NB! Applicants are asked to apply for one of these sub-themes. Please indicate clearly which of the sub-themes you have chosen for your proposal by using one of the codes ASR1, ASR2, ASR3.
Mentoring and internship will be offered by a relevant external partner.
Theme ASR1. Explainable AI for Digital and Green Transition
- Contact person: Ingrid Chieh Yu
- Keywords: Explainable AI, Transparency and Trust in AI, Circular Economy, Sustainable Product Lifecycle
- Research group: Analytical Solutions and Reasoning (ASR)
This research theme explores the intersection of explainable AI (XAI) with sustainable digital and green industry practices. Focusing on circular product lifecycle management, this project aims to enhance transparency in AI-driven systems, allowing stakeholders to understand, trust, and engage with these technologies. Emphasis will be placed on assessing and evolving XAI methods to meet diverse stakeholder needs, fostering innovation that aligns with environmental and social goals. By advancing models for explainability and lifecycle adaptability, the project aspires to promote both sustainable production and informed, transparent AI usage.
Relevant topics from methodological research:
- Circular Product Lifecycle Management with XAI and Model Evolution (application of XAI for industry): Integrating XAI into circular product lifecycle management, focusing on adaptive models that evolve alongside product stages, from design and production to recycling. Explore AI methodologies that offer transparent decision-making insights, driving sustainable practices within the lifecycle framework.

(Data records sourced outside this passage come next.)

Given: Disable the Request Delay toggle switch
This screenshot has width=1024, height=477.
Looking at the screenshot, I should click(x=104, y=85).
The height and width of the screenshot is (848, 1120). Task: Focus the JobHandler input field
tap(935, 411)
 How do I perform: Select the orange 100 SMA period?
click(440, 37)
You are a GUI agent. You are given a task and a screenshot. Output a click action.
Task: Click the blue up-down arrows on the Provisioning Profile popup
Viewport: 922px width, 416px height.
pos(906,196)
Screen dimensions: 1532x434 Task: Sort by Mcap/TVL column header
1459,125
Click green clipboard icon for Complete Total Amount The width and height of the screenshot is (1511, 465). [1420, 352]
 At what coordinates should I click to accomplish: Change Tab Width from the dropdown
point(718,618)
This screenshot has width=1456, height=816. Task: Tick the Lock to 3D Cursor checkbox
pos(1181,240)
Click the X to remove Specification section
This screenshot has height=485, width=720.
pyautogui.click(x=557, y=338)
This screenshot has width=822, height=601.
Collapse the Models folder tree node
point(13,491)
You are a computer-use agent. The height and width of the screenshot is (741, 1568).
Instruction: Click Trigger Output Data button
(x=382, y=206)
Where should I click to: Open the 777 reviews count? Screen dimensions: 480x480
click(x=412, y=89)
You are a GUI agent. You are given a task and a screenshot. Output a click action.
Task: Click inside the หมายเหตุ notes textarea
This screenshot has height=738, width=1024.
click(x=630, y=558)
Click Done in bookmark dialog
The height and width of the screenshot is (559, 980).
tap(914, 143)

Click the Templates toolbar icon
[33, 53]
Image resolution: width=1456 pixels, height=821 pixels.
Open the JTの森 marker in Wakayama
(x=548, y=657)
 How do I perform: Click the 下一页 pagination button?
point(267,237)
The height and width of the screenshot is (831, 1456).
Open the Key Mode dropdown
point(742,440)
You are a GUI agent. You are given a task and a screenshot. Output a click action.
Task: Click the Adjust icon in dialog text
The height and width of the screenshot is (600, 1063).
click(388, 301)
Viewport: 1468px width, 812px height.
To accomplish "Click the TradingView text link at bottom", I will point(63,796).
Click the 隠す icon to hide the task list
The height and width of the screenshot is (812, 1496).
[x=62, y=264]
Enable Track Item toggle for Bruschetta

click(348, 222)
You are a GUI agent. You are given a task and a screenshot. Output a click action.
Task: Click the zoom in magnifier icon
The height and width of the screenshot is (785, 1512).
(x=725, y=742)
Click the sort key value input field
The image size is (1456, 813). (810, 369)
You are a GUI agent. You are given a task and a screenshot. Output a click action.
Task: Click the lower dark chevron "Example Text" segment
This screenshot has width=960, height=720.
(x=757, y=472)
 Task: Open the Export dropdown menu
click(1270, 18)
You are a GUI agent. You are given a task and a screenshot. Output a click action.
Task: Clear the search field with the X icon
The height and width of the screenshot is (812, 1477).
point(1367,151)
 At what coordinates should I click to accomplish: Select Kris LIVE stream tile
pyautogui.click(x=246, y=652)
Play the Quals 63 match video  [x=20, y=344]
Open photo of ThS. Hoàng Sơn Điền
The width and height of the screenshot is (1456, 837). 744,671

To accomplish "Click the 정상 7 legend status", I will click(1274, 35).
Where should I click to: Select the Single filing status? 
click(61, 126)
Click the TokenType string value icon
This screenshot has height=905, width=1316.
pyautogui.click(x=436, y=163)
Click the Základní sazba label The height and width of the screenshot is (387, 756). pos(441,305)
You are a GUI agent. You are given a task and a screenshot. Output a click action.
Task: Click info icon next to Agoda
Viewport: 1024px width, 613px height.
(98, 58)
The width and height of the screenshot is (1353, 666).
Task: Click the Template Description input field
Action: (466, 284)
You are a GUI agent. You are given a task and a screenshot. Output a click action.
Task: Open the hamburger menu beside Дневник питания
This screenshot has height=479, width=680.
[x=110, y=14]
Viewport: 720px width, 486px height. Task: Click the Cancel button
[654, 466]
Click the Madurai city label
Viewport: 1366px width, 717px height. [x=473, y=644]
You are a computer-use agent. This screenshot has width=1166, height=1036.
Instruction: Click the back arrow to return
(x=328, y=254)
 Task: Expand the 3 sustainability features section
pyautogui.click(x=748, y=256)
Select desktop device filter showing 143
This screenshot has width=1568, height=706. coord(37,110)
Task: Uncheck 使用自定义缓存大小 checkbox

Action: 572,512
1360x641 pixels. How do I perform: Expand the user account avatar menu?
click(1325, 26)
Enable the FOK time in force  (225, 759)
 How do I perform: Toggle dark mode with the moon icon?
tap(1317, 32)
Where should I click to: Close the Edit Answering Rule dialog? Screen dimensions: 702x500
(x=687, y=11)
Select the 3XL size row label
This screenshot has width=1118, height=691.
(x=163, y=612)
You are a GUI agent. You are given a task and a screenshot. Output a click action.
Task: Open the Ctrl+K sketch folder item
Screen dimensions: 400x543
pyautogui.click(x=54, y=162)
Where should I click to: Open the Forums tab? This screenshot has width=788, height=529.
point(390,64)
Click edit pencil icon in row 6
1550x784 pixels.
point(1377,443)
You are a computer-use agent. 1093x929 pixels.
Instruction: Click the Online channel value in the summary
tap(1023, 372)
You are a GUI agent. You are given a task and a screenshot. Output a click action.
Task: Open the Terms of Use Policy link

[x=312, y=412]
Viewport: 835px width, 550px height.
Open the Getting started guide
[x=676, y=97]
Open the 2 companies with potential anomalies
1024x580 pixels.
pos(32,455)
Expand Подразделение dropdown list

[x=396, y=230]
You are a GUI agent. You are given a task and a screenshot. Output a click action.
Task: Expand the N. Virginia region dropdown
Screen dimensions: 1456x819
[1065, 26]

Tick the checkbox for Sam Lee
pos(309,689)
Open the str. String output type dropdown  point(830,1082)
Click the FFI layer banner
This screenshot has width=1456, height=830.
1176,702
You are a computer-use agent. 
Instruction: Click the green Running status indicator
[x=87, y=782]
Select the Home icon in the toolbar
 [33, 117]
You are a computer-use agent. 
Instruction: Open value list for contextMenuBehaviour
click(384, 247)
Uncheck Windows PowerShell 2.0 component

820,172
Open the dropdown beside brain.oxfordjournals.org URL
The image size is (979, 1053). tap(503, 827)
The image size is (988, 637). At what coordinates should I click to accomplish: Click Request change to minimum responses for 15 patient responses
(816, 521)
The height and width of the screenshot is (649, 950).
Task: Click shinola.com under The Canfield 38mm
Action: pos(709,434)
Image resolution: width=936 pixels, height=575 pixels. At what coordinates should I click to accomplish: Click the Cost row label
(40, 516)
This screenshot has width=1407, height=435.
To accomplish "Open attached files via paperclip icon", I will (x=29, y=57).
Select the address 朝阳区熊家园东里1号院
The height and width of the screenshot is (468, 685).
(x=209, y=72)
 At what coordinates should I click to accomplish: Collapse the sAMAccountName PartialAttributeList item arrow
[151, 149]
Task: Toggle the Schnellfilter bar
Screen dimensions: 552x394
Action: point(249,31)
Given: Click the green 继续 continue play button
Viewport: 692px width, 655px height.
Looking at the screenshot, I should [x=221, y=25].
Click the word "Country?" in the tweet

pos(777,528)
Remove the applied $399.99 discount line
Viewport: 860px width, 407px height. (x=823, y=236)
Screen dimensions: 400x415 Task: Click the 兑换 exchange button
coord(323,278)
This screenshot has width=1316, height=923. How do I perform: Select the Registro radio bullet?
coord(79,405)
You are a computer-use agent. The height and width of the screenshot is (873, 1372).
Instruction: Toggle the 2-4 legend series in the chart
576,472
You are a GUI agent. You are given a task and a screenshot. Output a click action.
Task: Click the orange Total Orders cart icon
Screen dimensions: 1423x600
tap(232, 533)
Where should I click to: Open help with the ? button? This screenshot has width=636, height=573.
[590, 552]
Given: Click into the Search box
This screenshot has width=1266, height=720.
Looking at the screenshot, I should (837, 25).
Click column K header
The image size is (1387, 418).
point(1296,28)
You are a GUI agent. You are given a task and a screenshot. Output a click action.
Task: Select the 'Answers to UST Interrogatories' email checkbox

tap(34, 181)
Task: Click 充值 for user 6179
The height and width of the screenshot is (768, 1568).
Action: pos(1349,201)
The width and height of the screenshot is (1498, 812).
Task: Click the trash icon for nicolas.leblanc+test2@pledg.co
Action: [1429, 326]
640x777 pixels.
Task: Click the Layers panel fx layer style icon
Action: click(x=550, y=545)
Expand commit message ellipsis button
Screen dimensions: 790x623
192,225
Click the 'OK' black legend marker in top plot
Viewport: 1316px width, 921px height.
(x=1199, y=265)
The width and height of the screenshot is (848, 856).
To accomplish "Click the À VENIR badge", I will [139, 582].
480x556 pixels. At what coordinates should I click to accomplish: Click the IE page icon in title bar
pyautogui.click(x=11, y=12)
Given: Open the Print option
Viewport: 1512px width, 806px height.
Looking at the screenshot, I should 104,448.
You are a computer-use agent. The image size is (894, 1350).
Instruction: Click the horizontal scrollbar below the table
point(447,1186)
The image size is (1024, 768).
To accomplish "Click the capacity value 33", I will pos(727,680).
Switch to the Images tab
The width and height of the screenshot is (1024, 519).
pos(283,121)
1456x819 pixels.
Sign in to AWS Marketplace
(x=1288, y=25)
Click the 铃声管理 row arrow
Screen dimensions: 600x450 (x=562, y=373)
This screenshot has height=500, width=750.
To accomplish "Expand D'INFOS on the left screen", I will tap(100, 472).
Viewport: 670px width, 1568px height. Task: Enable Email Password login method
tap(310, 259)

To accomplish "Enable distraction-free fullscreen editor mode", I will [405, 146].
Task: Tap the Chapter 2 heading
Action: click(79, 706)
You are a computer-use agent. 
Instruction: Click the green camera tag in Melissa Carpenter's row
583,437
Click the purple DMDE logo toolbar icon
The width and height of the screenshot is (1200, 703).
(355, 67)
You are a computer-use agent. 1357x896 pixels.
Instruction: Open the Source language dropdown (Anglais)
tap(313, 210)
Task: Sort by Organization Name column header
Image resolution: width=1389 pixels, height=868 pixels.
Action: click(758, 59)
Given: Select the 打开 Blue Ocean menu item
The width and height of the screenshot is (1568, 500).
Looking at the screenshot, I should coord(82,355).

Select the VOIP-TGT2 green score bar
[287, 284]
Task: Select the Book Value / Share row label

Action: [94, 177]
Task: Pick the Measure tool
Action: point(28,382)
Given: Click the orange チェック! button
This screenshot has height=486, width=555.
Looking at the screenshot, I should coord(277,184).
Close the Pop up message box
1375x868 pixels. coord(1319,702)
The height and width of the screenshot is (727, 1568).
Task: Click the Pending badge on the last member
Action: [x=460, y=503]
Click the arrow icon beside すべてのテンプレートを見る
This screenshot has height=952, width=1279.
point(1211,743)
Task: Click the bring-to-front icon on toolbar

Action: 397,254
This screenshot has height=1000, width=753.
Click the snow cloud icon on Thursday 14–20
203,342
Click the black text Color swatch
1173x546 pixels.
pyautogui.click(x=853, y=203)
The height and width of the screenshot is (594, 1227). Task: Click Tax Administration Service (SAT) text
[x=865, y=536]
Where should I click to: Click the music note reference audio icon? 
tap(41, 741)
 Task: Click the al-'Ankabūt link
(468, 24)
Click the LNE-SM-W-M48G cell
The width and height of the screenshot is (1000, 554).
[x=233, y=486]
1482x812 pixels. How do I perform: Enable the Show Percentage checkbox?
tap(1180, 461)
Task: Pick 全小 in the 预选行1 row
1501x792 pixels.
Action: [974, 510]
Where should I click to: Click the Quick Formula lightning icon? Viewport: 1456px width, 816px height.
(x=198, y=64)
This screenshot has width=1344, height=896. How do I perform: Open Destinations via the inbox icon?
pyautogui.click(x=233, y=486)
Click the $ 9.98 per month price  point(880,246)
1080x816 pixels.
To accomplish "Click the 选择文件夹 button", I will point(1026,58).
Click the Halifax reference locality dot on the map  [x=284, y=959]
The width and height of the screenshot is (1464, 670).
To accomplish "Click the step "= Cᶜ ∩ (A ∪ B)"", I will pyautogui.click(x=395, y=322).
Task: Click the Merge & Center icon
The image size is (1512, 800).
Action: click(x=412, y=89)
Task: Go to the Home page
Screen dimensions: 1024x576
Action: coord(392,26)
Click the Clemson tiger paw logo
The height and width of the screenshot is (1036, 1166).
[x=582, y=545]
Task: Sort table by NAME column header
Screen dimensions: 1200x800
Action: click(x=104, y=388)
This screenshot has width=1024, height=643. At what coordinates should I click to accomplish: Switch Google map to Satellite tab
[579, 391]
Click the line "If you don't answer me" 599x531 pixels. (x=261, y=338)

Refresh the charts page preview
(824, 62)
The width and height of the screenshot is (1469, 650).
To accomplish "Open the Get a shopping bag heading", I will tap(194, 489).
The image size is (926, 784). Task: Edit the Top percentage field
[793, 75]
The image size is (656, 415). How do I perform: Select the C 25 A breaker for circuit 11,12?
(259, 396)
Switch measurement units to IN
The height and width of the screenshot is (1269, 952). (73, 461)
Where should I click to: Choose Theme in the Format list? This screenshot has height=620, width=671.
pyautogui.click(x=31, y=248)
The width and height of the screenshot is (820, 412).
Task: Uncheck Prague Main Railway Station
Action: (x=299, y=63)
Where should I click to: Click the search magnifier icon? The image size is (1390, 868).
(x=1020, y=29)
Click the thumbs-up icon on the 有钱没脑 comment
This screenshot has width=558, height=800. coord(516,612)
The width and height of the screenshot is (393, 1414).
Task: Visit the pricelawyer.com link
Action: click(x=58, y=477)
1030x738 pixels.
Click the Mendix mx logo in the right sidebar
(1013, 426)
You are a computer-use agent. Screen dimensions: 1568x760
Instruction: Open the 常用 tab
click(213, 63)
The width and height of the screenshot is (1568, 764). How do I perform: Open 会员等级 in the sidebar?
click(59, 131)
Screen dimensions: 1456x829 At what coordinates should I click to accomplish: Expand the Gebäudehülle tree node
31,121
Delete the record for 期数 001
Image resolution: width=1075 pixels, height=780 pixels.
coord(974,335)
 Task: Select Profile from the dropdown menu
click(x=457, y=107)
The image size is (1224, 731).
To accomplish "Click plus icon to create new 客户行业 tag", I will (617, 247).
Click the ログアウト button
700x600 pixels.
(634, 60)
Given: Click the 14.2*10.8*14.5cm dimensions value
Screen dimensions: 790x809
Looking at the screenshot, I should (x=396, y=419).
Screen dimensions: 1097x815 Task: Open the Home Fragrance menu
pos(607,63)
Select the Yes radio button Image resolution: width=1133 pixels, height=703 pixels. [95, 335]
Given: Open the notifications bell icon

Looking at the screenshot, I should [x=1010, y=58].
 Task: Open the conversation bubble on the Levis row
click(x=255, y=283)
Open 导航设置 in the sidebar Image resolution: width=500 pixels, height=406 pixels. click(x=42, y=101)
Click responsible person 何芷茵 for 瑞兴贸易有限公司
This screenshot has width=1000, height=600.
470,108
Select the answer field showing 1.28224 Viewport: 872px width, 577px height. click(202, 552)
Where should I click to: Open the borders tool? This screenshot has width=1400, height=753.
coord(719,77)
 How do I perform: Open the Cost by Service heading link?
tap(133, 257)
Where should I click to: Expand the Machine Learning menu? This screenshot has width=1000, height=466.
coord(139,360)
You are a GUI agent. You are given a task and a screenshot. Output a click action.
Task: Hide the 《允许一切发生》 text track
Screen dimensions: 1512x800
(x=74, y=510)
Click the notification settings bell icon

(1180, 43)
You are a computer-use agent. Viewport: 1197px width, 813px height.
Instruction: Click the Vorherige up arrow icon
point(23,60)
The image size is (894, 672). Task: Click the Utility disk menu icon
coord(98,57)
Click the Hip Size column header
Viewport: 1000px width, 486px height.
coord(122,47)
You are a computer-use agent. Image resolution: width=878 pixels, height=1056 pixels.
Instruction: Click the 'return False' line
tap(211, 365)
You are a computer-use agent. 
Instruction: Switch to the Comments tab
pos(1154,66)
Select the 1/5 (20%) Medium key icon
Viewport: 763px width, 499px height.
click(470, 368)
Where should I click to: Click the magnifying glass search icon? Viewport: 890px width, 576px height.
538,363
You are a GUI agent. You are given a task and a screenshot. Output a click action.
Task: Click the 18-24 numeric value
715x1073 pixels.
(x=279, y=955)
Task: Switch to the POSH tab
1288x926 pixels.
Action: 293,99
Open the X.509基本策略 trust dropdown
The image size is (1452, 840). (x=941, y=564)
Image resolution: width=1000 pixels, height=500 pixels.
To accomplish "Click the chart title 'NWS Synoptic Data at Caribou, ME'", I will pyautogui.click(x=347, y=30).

- Framework of XAI Methods with Industrial Domain Emphasis (method and prototype development): how external knowledge from various sources, such as text, datasheets, time series, graphs, etc., can contribute to achieving unified explanations; applicability to diverse industrial scenarios; and identification of methods and prototypes that best support the transparency and accountability demands of the digital and green transition.
- Human-Centric Explainability for Stakeholders (evaluation framework): Define metrics and criteria for explainability from the perspective of various stakeholders, including designers, manufacturers, consumers, and regulators. Develop evaluation frameworks that gauge how XAI methods meet each group's needs, ensuring that insights align with the digital and green transition's technical, ethical, and environmental objectives.
Theme ASR2. Actionable Recourse and Fairness Over Time
- Contact person: Ingrid Chieh Yu
- Keywords: Explainability, Fairness, Feedback-Loop, actionable recourse, counterfactual explanation
- Research group: Integreat/Analytical Solutions and Reasoning (ASR)
Ensuring responsible AI use requires analyzing potential harms, which may arise not from malicious intent but from design choices. Addressing these subtle harms can be more challenging than combating deliberate misuse. AI systems can produce mixed outcomes, delivering benefits while causing unaddressed harm, such as stress, biases, or marginalization, particularly in specific subgroups. For example, an admissions AI may improve efficiency but lead to unequal resource distribution. While often accurate, decision support tools might lack the values needed to handle outlier cases compassionately. Actionable recourse enables individuals to adjust inputs to achieve favorable outcomes from AI models. Ensuring feasible recourses is crucial for trust in sectors like lending, insurance, and hiring. However, implementing recourse might provoke feedback loops that affect fairness over time. This Postdoc project will explore counterfactual actionable recourse and its effects on fairness over time, contributing to the study of responsible AI.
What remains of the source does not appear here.